The Lafayette School District has a $3.5 million rainy-day reserve saved up since the mid-1980s. But that money might not be able to prevent the district's first layoffs in more than 35 years.

In a school board study session Tuesday night, staff members presented the possibility of cutting the equivalent of 19 full-time positions to balance the district's budget following the governor's proposed budget reductions. The school district would lose five additional teachers because of declining enrollment.

The 19 positions do not include full-time classroom teachers. Instead, they reduce the number of hours worked by counselors, psychologists, administrators, janitors, science instructors, music teachers, technology specialists and library aides. The proposal also cuts 60 percent of funding for after-school sports.

"It would be nice if we could wake up tomorrow and see that this is a bad dream," said board member David Stromberg. "We are left with the painful task of balancing the budget."

Dozens of teachers attended the meeting, wearing T-shirts printed with, "It's a rainy day, use the reserve fund for our teachers."

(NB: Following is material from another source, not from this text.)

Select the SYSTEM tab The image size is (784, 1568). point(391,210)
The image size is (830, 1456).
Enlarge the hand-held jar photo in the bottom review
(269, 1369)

Lafayette residents have paid into the reserve for years, said teachers' union president Meritt Davies, so they deserve to use it to insulate themselves from the effects of state budget cuts.

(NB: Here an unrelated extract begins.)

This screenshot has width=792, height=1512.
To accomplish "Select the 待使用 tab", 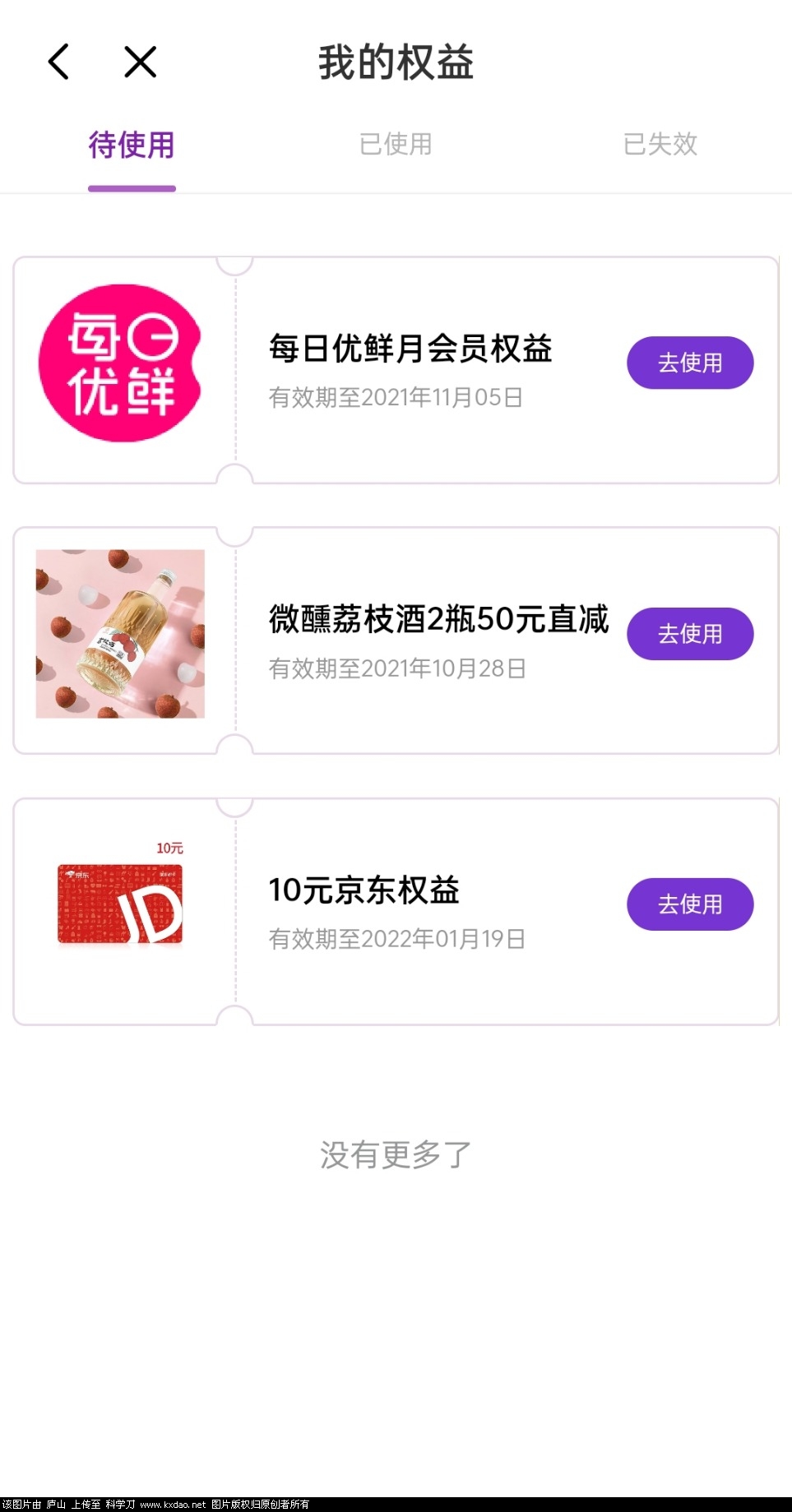I will pyautogui.click(x=132, y=145).
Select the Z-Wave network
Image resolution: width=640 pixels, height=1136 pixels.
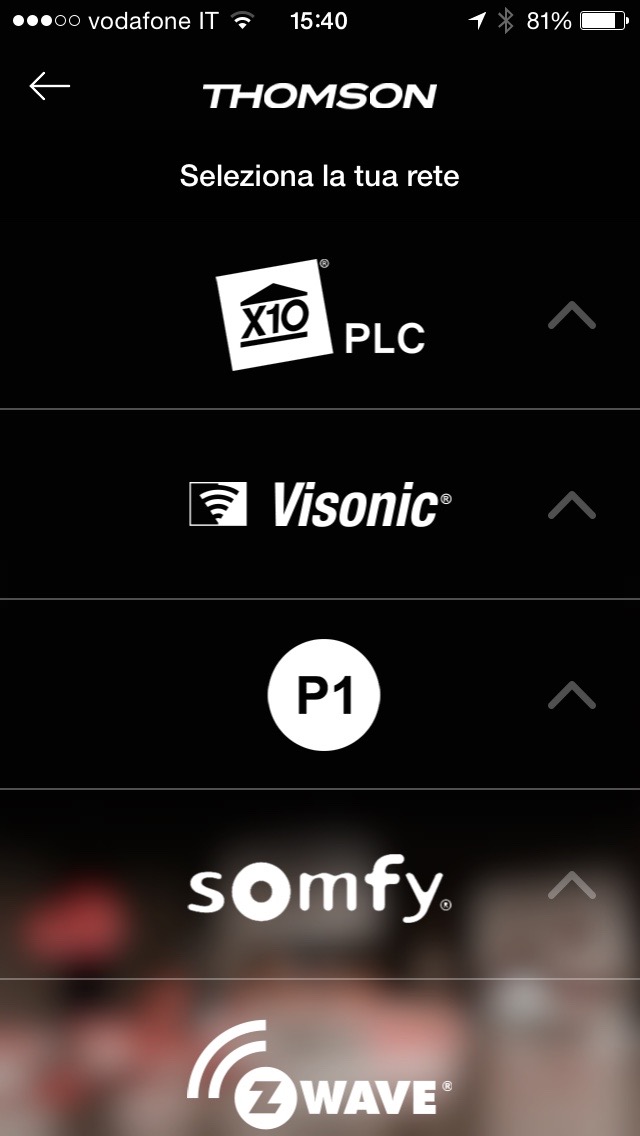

"We feel strongly that any reduction in staff to balance the budget is a mistake," Davies said. "Save our staff and consider the reserves."

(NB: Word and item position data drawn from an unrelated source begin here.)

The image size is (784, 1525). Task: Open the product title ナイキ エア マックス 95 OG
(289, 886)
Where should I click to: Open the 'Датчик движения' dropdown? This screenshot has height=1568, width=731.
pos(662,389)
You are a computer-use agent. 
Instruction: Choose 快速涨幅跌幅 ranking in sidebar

Superintendent Frank Tom said it's not that simple.

Lafayette School District must submit three years of budget projections to the county for approval, so while eating into reserves might get the district through a year, it would need a different plan to get through the next two.

There are two other problems with using the rainy-day reserve, he said. First, the school board had adopted a policy that it would only use the interest the fund earned, not spend the $3.5 million.

Also, the district had considered using the money to pay for the increased costs of retiree health care as more teachers reach retirement age, an amount expected to reach $5.6 million.

"Ultimately, my approach and the board's approach is to look at revenue enhancement," Tom said. "There wasn't a single voice (at Tuesday's meeting) that said anything less than, 'What can we do to help maintain these programs?'"

Representatives from several parents' clubs said at Tuesday's meeting that they were willing to raise money and write checks to avoid layoffs.

The Lafayette Arts and Science Foundation is ready to step up its assistance to programs consistent with its mission, said foundation president Anne Granlund.

"Everyone in the community is aware of the seriousness of the situation this year for both districts in Lafayette, and we will certainly do everything we can as a community to assist in every way we can," Granlund said. "I think that almost goes without saying."